Kalim volteó con cuidado: Kamal se hallaba a pocos pasos con el cañón de la pistola en dirección a su cabeza. Tomó su cuchillo y lo apoyó sobre la mejilla de Francesca.
—Un paso más y la degüello —amenazó.
—¡Déjala libre y te daré lo que me pidas! —propuso Al-Saud, y devolvió el arma al cinto.
Avanzó con precaución y Kalim comenzó a moverse hacia atrás.
—Estoy dispuesto a hacerte una oferta muy generosa. Sabes que puedo darte mucho dinero. Entrégame a la muchacha y te convertiré en un hombre rico.
—¿Cree que soy un traidor al igual que usted?

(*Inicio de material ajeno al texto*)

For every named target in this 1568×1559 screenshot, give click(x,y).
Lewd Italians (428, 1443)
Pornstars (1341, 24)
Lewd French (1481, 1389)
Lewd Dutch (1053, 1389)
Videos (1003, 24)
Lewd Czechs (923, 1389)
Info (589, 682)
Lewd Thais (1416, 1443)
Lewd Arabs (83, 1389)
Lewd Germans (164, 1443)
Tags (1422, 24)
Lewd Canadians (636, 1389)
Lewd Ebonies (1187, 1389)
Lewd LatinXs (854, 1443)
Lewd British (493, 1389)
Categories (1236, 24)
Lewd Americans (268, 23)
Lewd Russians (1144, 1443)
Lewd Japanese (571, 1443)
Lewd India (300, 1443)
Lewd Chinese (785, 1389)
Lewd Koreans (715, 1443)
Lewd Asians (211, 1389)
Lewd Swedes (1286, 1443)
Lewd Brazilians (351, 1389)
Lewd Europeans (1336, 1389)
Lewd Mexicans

—Déjala, no tienes salida. En segundos los soldados jordanos estarán por doquier y no tendrás escapatoria. Te ofrezco mi ayuda si liberas a la muchacha. Te daré lo que me pidas, el dinero que quieras. Podrás dejar Arabia e instalarte donde desees.
—Saud y usted, los dos son unos traidores. Traidores a su raza y al Corán. ¡Pagará por tanto descaro! ¡Y ella es el precio que debe pagar!
—¡Quédate donde estás! —imploró Kamal—. No sigas caminando.
Kalim pisó un guijarro y resbaló. Al-Saud se lanzó sobre ellos y cogió a Francesca de las manos, que osciló en el precipicio. Kalim terminó sujeto a un saliente de roca y se tomó unos instantes para recuperar el aliento. Trepó con dificultad y consiguió ponerse a salvo en la estrecha cornisa. Pegó la espalda a la pared sinuosa y miró con espanto el abismo que se abría debajo de él. Dio media vuelta, probando el terreno antes de apoyar el pie con seguridad, hasta sentir la aspereza de la roca sobre la mejilla. Se escupió las manos y comenzó la escalada.
Presa del pánico, Francesca gritaba y sacudía las piernas en un intento desesperado por apoyarlas en algo firme, y sólo conseguía dificultar aún más la comprometida posición de Kamal. Las axilas le quemaban y presentía que las manos se le separarían del cuerpo por las muñecas. La situación se tornó inmanejable cuando Kamal avistó a Kalim que trepaba ágilmente, acortando la distancia que lo separaba de Francesca a una velocidad que no le daría tiempo a ponerla a resguardo.
—¡Francesca, escúchame! —pidió—. ¡Concéntrate en lo que voy a decirte! No voy a dejarte caer, ¿entiendes? No voy a soltarte, pero debes liberarme el brazo derecho.
—¡No puedo, Kamal, no puedo soltarte! ¡Caeré!
—¡Escúchame, Francesca, no pierdas la calma! Debes aferrarte con ambas manos a mi brazo izquierdo y permanecer tan quieta y pegada a la roca como puedas. No te dejaré caer, ten confianza en mí.